Les Godelureaux (Claude Chabrol / France, 1961):

The ancient bacchanalia of the Now, "to each age its pleasures." Les Dames du Bois de Boulogne ca. 1961, the fateful proclamation ("Je me vengerai") comes in the wake of a brush between strangers at a sidewalk café. The florid sybarite (Jean-Claude Brialy) declares war on the callow fancy-pants (Charles Belmont) who stole his parking spot, his weapon is a bodacious "miracle": An indoor pyre dissolves to Bernadette Lafont strolling down the street, quite the debauched Modigliani. "For an eye, the face... Let us compose our smile." Between Tashlin and Polanski, Claude Chabrol at his most extravagantly sulfuric. Very much an act of vandalism against the bourgeoisie's sundry "farceurs, fantômes, fantoches, cadavres," with sneezing powder for art galleries and smoke bombs for charity events.
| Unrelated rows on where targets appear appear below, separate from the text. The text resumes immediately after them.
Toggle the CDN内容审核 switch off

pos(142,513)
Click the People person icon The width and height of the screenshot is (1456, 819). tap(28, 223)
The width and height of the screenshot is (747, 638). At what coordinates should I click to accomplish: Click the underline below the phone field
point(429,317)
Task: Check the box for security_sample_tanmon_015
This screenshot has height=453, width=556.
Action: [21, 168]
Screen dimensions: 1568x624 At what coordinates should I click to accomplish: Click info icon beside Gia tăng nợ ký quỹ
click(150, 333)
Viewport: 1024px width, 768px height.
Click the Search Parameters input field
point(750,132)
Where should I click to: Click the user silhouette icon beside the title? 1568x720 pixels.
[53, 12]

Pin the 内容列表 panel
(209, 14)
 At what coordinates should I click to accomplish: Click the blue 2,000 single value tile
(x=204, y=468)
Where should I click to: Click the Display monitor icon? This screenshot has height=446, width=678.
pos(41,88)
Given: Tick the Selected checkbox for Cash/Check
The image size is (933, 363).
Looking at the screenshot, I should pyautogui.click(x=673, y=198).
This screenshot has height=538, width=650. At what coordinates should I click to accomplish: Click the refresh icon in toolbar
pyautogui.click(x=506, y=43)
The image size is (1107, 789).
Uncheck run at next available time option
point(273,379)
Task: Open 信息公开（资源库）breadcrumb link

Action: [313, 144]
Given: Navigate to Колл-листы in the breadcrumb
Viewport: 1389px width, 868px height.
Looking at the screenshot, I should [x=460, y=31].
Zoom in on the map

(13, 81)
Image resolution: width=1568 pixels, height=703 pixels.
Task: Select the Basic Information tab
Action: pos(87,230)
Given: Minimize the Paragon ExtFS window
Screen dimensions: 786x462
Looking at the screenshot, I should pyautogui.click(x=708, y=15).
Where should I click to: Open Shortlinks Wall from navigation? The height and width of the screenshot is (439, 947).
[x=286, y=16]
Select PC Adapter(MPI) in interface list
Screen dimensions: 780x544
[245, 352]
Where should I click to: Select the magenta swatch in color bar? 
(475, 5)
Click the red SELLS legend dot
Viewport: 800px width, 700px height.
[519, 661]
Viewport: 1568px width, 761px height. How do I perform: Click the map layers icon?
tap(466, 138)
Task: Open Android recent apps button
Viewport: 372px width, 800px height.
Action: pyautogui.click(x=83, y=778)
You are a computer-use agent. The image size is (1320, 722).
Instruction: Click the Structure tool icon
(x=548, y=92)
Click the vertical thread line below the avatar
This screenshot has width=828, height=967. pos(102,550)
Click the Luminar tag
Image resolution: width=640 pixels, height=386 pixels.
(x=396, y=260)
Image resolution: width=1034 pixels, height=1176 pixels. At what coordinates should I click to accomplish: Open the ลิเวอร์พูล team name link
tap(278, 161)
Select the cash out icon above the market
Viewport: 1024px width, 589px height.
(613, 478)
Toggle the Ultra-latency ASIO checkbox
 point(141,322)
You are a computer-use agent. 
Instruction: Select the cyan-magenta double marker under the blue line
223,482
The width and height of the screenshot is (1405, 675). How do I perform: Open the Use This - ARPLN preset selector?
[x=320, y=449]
And yet, the sharpest knives are reserved for the protagonists, guerilla dandies who cultivate vengeful fantasies only to be rewarded with their first pangs of sadness. (Dress it in Roman togas and adorn it with grinning masks, sterile degeneracy still gets a pie in the face.) Rooms chocked with cages and objets d'art, Stéphane Audran's raven-haired strip, the empty baby carriage hurled down a flight of stairs, a gleaming stream of Daumier caricatures, a malevolent foretaste of Jules and Jim. "One must not permit oneself excesses..." Among Chabrol's most abstruse works, yet there it is on Godard's "Six Best French Films since the Liberation." It ends by the sea's edge between disillusion and illumination, Les Biches on the horizon. With André Jocelyn, Jean Galland, Sacha Briquet, Jean Tissier, and Laura Carli. In black and white.